With China accounting for 17 percent of world economic growth, financial analysts are forecasting that the coronavirus could shave between 0.2 and 0.3 percent from the world economy this year. The World Bank is saying if it worsens to a more severe pandemic it could impact up to five percent of world GDP. Importantly, billionaire investor Ray Dalio believes the economic impact of the coronavirus has been exaggerated. He expects a global economic rebound. I guess he's shorting the market. For more on these economic forecasts see this Forbes article.


Australian impact


The situation for Australia is likely to be much worse given the high level of integration of our economy with China. An FTreport suggests Australia’s three decades economic growth run because of China could be at an end. Apart from Australia's heavy reliance on China as its largest export market, the report points to Australia’s response to the risk posed by the virus as potentially causing the country long-term reputational damage.

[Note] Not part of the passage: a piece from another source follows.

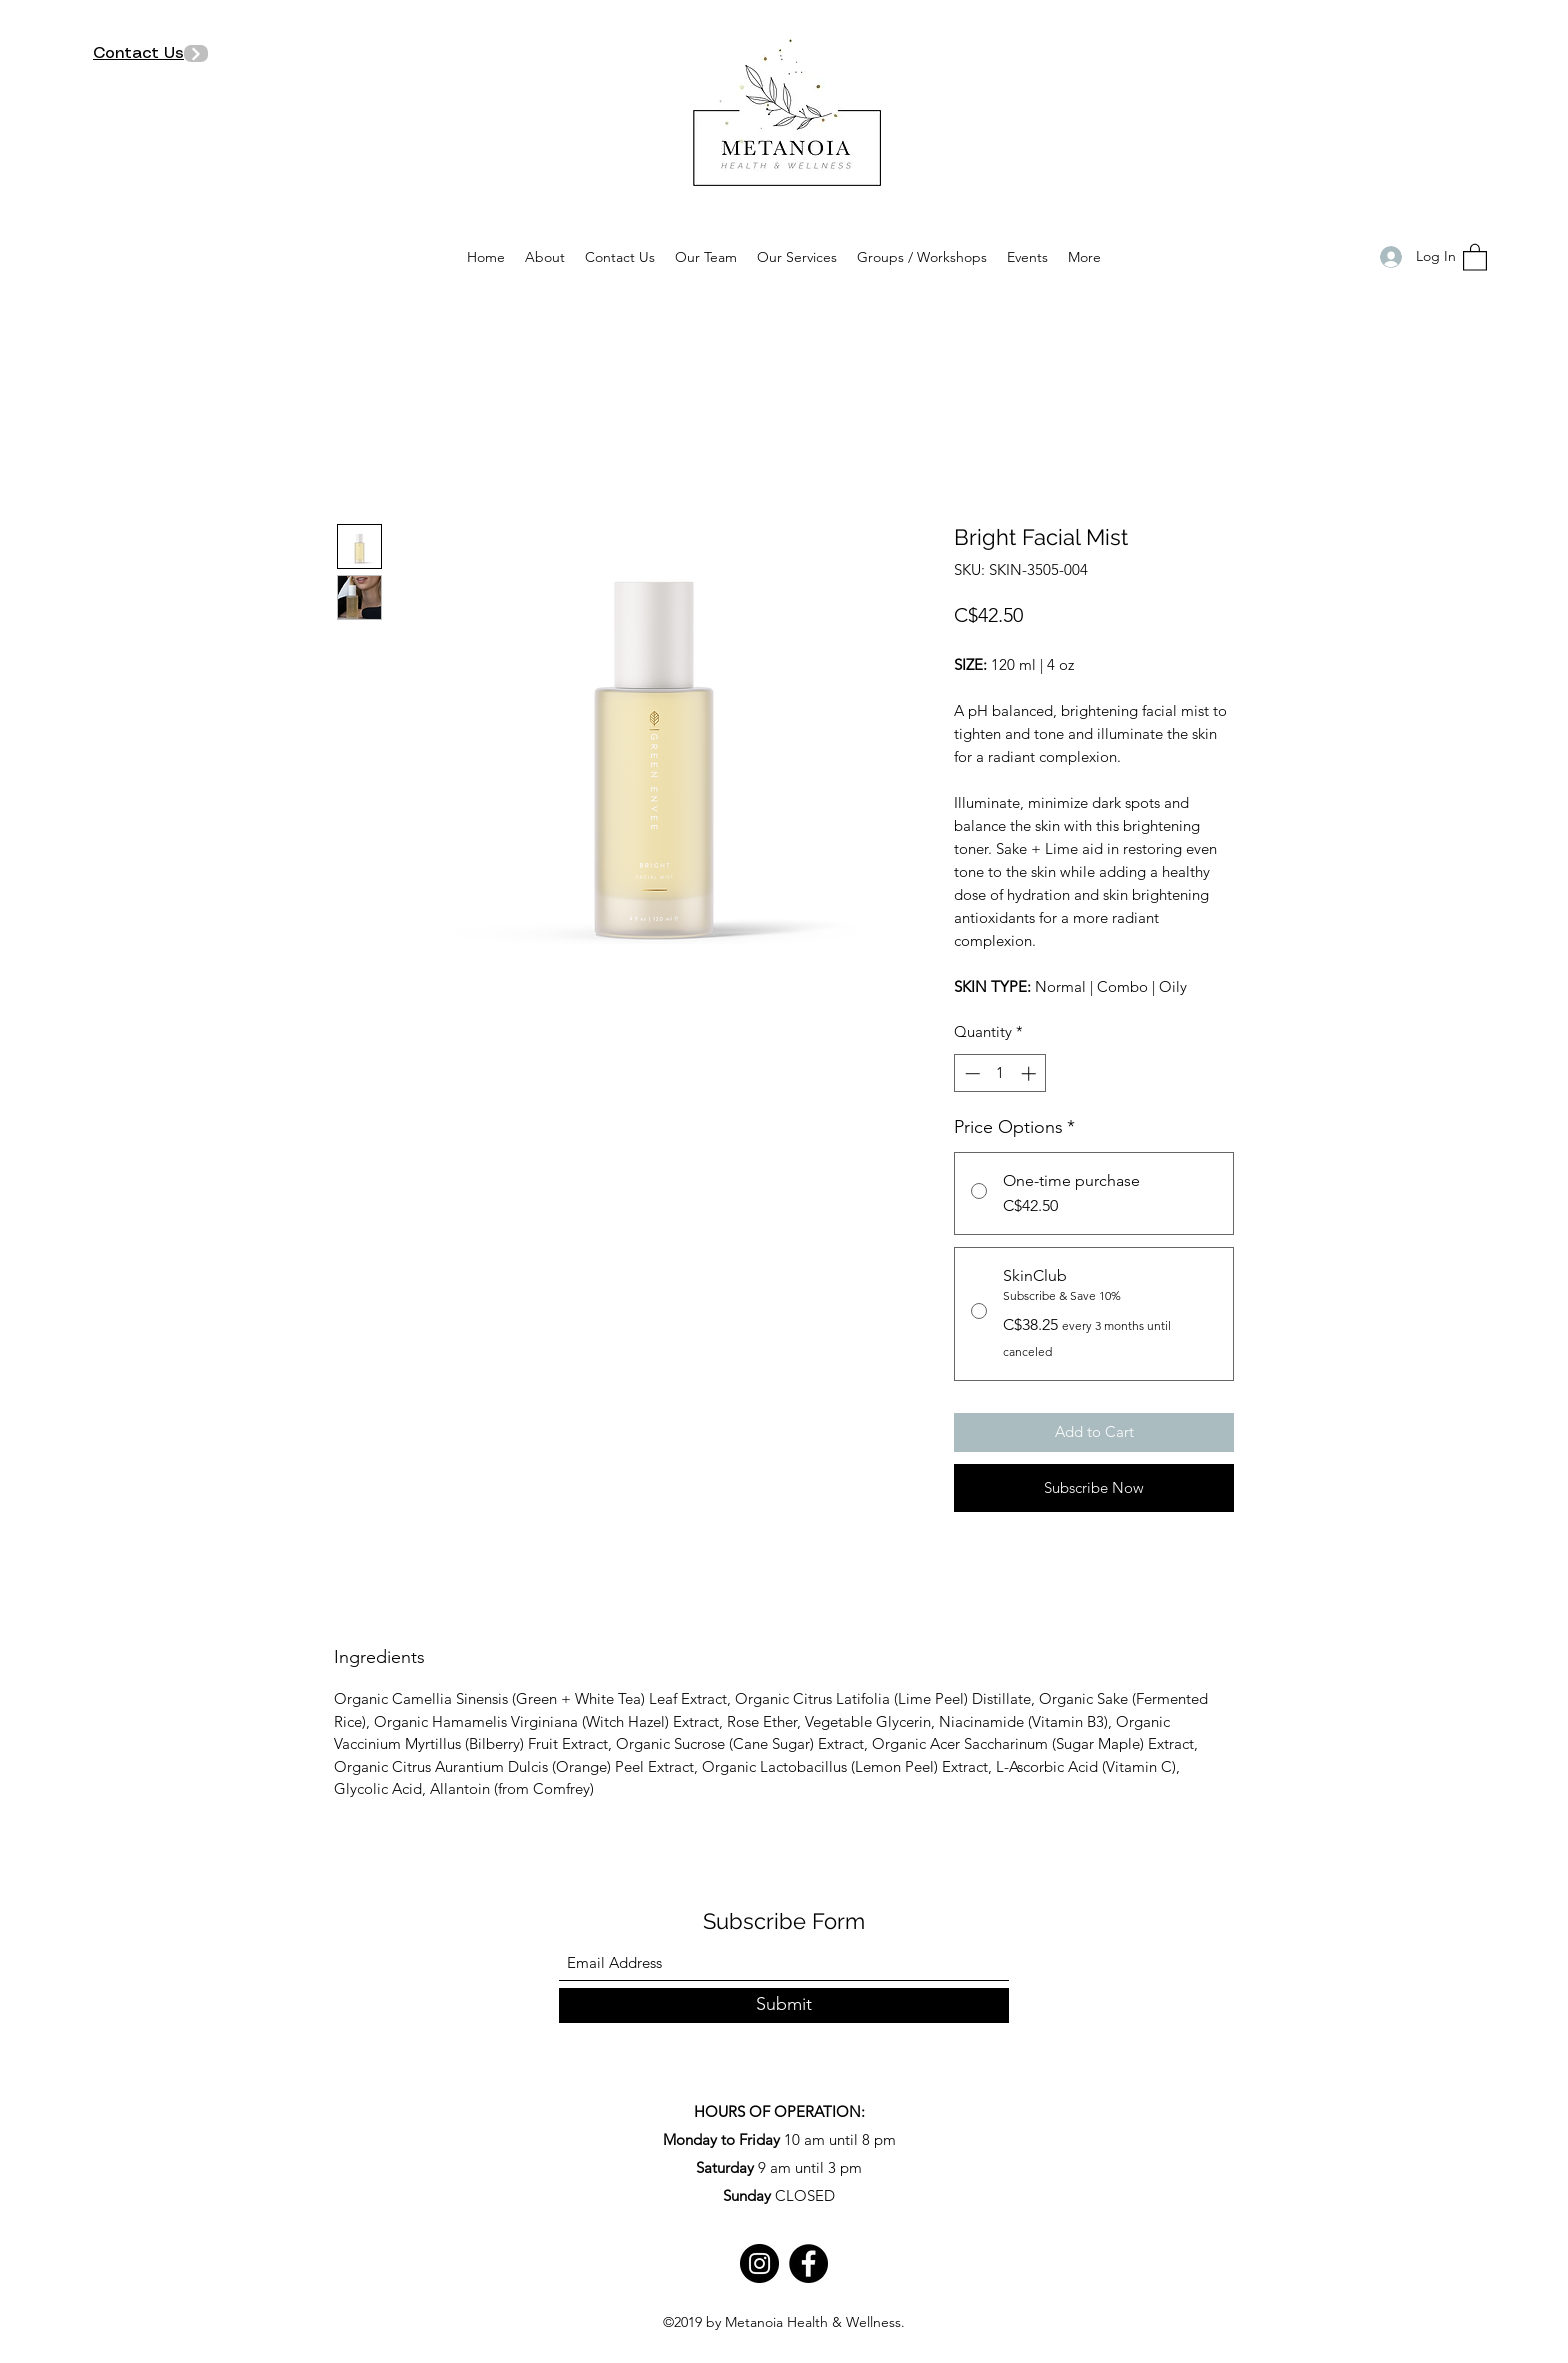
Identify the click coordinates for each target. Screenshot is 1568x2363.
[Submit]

Quite simply, restricting Chinese tourists and halting the return of Chinese students as universities and schools commence the academic year could result in these Chinese groups electing to visit and stury in other markets after the crisis subsides.


Of course, it could also play to our advantage. As one of my contacts put it to me, expect Chinese interest in travelling to, studying in, and investing in businesses and property in Australia to rise after the crisis has passed. As he put it, the poor initial handling of the crisis by the Chinese authorities has “left a bitter taste in the mouths of many Chinese.” Trust with their own government has been broken and those who can, will leave. He noted that not all Chinese necessarily see Australia’s actions as excessive. Rather they think the Morrison Government's response has been responsible in the circumstances, placing Australian citizens first. According to him, that is the type of country Chinese would like to live in. He's looking forward to cashing in on that market rebound. I certainly hope he’s right, having recently hung up my own shingle.


The irrational vote too


In the meantime, Australia’s actions do seem excessive for a disease that is no worse than the flu. But then, as I noted above, fear is an irrational human emotion. I’m sure the Morrison Government won’t lose any votes over its response to this issue and may even pick up some at the next election, including in areas of significant ethnic-Chinese populations. Indeed, it isn’t just white Australians who are shunning Chinese restaurants and areas at present – China Town and Chatswood in Sydney, from what I am hearing, are currently like ghost towns. As I’m still in my irrational self-imposed confinement I haven’t been out on reconnaissance to confirm these reports. I’ll take my motorcycle out for a ride and report back on this in my next blog piece. Rest assured, I promise I won’t come into contact with anyone and will keep any likely bugs inside my full-face helmet, in the interests of both risk mitigation and respect for irrational human behaviour.